Carrots, not sticks, also drive the vaccination program at Pinnacle Financial Partners. “This is a personal decision, it’s a medical decision, so we don’t want to cross that line,” says Sarae Janes Lewis, director of associate and client experience at the $35 billion bank.

Pinnacle started communicating the benefits of the vaccine in December 2020 — around the time that the FDA first approved emergency use for the Pfizer and Moderna vaccines. It started its incentive program in March, after the vaccine became more broadly available. Employees get time off to get vaccinated — a half day per shot — and receive a $250 gift card to spend as they like. “We wanted to make the amount enough to incentivize people,” says Lewis, “but we didn’t want it to be so much that it felt like someone who had not made that decision yet would feel overly pressured.” Pinnacle includes a thank-you note with each gift card.

And they’re promoting the upsides of getting vaccinated. Vaccinated employees aren’t required to wear a mask, for example; those who haven’t yet gotten the vaccine are asked to mask up. Pinnacle isn’t policing its employees’ mask use.

When Lewis and I spoke, 64% of Pinnacle’s associates reported to the bank that they were fully vaccinated against Covid-19. That’s well ahead of the bank’s hometown of Nashville, at 44%, and home state of Tennessee, where roughly one-third of eligible individuals are fully vaccinated. An employee survey revealed that many of Pinnacle’s employees who are hesitant may reconsider once one or more of the vaccines receive full FDA approval. When that happens, Lewis says that the bank may ramp up communications again, and incentives will remain in place.

This high vaccination rate — and understanding the vaccination status of its employees — has helped Pinnacle reopen locations and get a little closer to normal operations. “If there does happen to be an exposure, we’re not having to close offices anymore,” Lewis says. “It’s been pretty amazing to have that stability.”

Lake City and Pinnacle both boast above-average vaccination rates compared to their communities, but they’re still below President Joe Biden’s goal for 70% of American adults to be partially or fully vaccinated by the Fourth of July. So, should banks help close this gap by requiring that employees get vaccinated?

Companies can do that, according to guidance from the Equal Employment Opportunity Commission that was updated in late May.

Adam Maier, a partner at the law firm Stinson LLP, believes banks like Pinnacle and Lake City, that focus on education and modest incentives, have the right approach.
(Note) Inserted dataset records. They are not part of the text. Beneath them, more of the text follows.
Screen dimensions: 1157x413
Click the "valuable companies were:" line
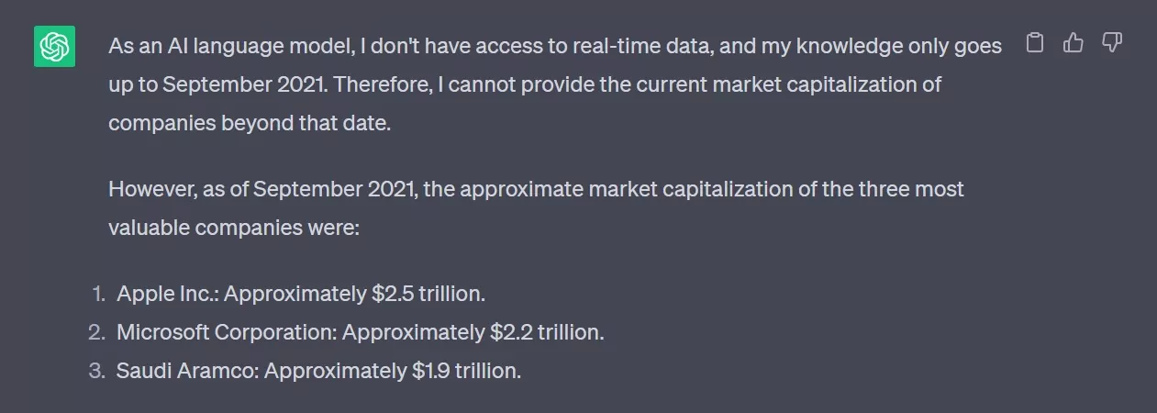(x=233, y=227)
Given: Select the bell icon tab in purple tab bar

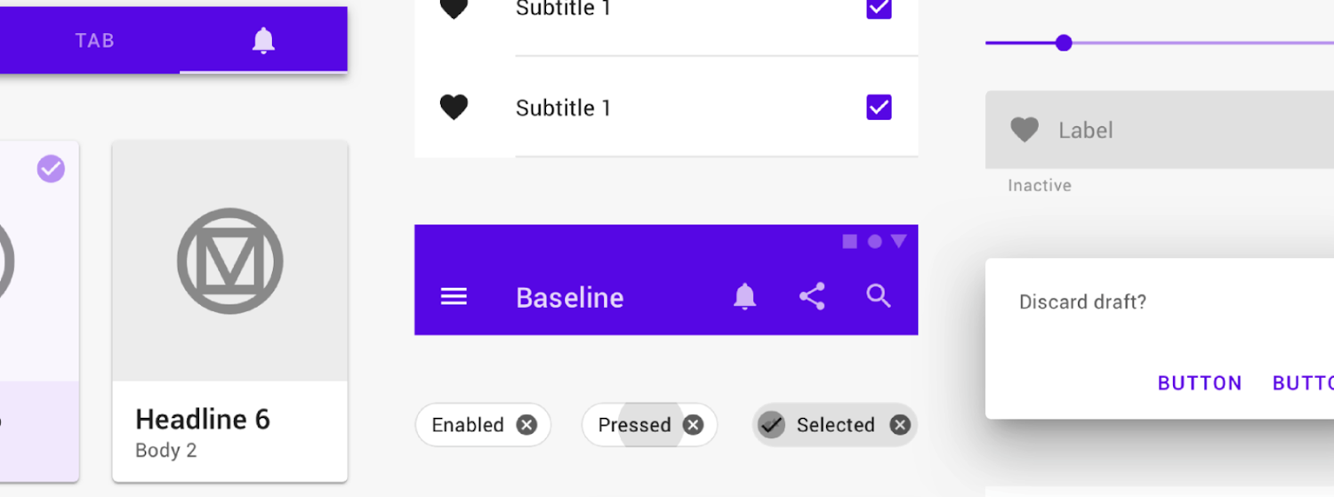Looking at the screenshot, I should click(x=263, y=40).
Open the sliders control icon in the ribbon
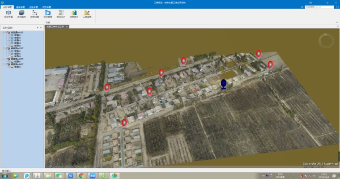The width and height of the screenshot is (340, 179). tap(34, 13)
The EEOC guidance is “fraught with uncertainties,” he adds. “It’s such a tightrope to be walking to mandate vaccines and also make sure you’re not doing it on a discriminatory basis, or with a discriminatory outcome.” Companies still must comply with the Americans with Disabilities Act and Title VII of the Civil Rights Act, which prohibits discrimination based on race, color, religion, gender, pregnancy or national origin. Incentives also can’t be coercive.
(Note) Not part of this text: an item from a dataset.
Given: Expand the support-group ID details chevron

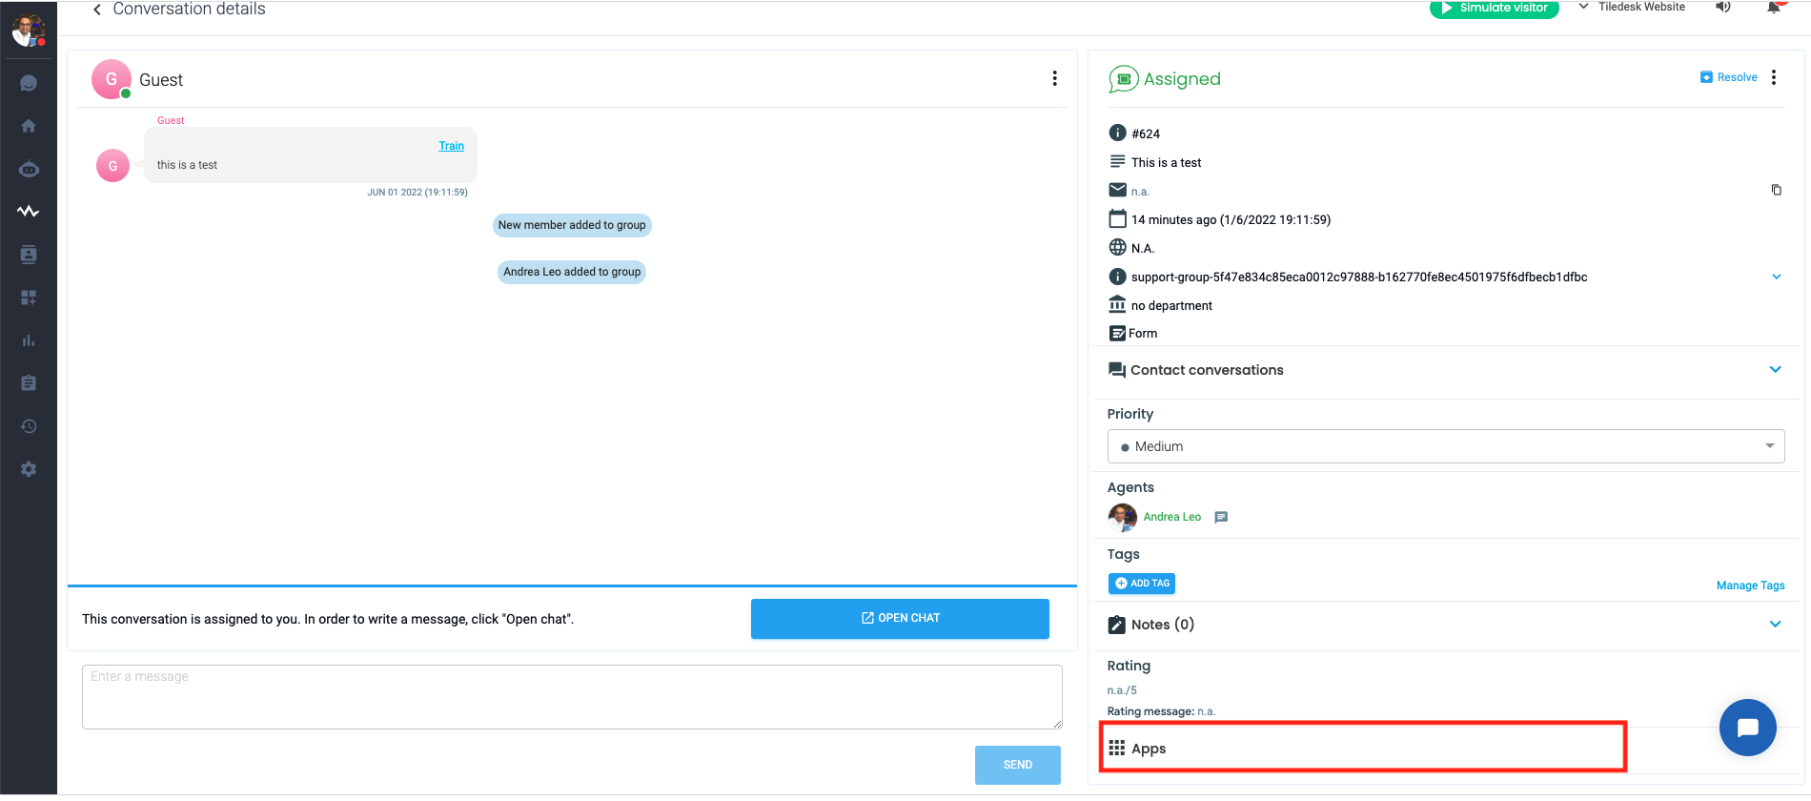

Both Lake City and Pinnacle emphasize their respect for employee choice, and that appears to be a consistent theme for the industry. Bank of America Corp. CEO Brian Moynihan was asked in the company’s April shareholder call if the board would “commit to not coercing our employees into getting the COVID vaccine.” Moynihan responded that the bank emphasized communication and education — and the right for each employee to come to their own decision.

The megabank asks employees to update their vaccination status through an online portal. Requesting an employee’s vaccine status — confidentially — is clearly permitted by the guidance, Maier confirms.

“Whatever your approach is, just try to be respectful,” advises Maier. “Be reasonable and rational, and don’t get caught up in any individual employee’s decision.”